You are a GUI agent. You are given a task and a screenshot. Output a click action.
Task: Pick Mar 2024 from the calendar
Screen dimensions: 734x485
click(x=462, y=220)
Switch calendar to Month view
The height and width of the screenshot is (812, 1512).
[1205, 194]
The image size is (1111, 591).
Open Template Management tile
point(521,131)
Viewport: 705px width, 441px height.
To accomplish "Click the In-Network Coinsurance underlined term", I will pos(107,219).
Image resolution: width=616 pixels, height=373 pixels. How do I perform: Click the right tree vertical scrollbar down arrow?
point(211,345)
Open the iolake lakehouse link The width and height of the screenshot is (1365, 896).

□ □ □

## What the task asks
Copy each line above where the string "calendar" occurs.

## Exercise result
Task: Pick Mar 2024 from the calendar
Switch calendar to Month view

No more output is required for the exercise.